Even without direct exposure to the toxic assets associated with the crisis elsewhere, Gulf banks -including Oman‘s - face a number of pressures from the global credit crunch and related circumstances. Firstly, they may find it harder to raise capital to expand, as international lenders become more wary of extending loans, and interbank borrowing becomes more expensive. They may also feel some of the effects of the economic slowdown currently affecting the global economy, including more sluggish deposit growth and, possibly, an increase in defaults. This seems likely to temper bank’s growth, which is closely linked to that of the economy as a whole.

Confident stance
However, the GGC states’ governments and central bankers remain confident that their banks are robust, relatively underexposed to the crisis, and flush with liquidity. The chairman of the SAMA has dispelled rumours that the Kingdom will push banks to merge in order that they might better withstand the financial storms, stating that there is ample liquidity in the system. His comments have been echoed by counterparts in other Gulf countries, including Qatar and Oman.

On October 21, CBO executive president HE Hamood Sangour Al Zadjali stated that, “The banking system in Oman is quite resilient and strong, with no exposure to the US mortgage markets,” adding that banks in Oman are “sound and well capitalised.” According to HE Zadjali, banks’ core capital and reserves total $4bn, while interbank lending rates – a key measure of the ease with which liquidity moves around the financial system – were below two per cent in October, down from 2.6 per cent in the same month of 2007. Commercial banks have ample access to cash through the CBO.
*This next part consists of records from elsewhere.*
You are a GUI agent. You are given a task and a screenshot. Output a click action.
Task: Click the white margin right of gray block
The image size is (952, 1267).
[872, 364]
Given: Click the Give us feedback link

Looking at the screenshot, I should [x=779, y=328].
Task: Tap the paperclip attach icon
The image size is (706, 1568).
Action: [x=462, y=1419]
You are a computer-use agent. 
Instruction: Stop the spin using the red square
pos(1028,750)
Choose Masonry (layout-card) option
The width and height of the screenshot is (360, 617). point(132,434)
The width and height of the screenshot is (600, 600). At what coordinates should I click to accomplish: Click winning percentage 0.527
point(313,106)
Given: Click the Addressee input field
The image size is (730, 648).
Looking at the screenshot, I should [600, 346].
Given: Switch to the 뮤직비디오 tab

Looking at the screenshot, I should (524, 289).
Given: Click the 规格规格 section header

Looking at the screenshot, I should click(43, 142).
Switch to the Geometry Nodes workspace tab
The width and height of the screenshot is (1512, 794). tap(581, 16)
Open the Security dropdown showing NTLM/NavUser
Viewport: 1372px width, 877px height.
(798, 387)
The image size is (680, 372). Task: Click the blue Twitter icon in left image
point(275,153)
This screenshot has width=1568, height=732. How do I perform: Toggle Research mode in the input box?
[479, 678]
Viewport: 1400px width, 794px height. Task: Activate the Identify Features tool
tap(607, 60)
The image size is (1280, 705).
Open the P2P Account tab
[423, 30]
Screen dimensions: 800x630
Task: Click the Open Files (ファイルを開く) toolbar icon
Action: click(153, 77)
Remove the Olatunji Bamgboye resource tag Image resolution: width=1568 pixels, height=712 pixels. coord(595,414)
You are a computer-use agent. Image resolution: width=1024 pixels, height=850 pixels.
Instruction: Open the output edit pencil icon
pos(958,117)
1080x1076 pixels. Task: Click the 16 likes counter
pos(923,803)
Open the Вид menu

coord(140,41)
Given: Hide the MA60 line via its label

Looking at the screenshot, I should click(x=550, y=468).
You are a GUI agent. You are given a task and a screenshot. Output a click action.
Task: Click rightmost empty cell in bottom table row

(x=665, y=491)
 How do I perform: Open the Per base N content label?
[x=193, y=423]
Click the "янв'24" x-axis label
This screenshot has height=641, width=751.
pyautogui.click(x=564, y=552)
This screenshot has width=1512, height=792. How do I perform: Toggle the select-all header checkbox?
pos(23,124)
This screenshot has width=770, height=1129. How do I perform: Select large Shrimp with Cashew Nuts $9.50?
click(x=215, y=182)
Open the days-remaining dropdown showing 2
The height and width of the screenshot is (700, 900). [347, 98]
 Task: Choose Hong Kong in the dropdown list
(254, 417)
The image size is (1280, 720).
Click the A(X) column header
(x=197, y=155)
Nonetheless, the central bank is wisely taking a cautious stance on the crisis. It has opted to delay the tightening of the loan-to-deposit ratio scheduled for November 2008. This move was planned to constrict liquidity (with the end aim of slowing inflation) by decreasing the proportion of deposits that can be lent out from 85 per cent to 82.5 per cent. This should help prevent credit from drying up as it has elsewhere. While there is little immediate scope for actually increasing the ration, given the fact that inflation hit 13.7 per cent in August, the easing of inflationary pressures seems likely to provide more possibilities for a relaxation of monetary policy in 2009 should the necessity arise.

Slow but steady
In practice, the CBO does not have the key monetary lever – interest rates – at its disposal due to the rial’s dollar peg. It is effectively obliged to track US Federal Reserve policy; for the first time in several years, the Fed’s moves to cut rates may in fact fit with Oman’s needs, by making money cheaper, easing pressure on indebted businesses and households, and bolstering consumer confidence. Ensuring that banks still have ample access to liquidity is important as deposit growth moderates and external credit dries up. It should also allow continued expansion of one of the newer markets for banks – financing small and medium enterprises (SMEs), which are an important, if somewhat overlooked, part of Oman’s diversification drive.

Over the medium term, it is not only the credit crunch (and its effects of lower economic growth and commodity prices) that seems likely to slow banks’ expansion. The relatively young Omani banking market will near saturation in the coming years. Furthermore, somewhat tighter monetary policy may be required in order to head off inflationary spikes to which Oman is vulnerable, and to prevent excessive credit expansion that could threaten economic stability in the event of a downturn. After all, one of the key causes of the credit crisis was overenthusiastic borrowing and lending. Somewhat slower growth is therefore the likely outcome of a maturing market and cautious oversight – positive trends for the industry. In the short-to-medium-term, the likeliest course for banks in Oman is more sedately but steadily ahead.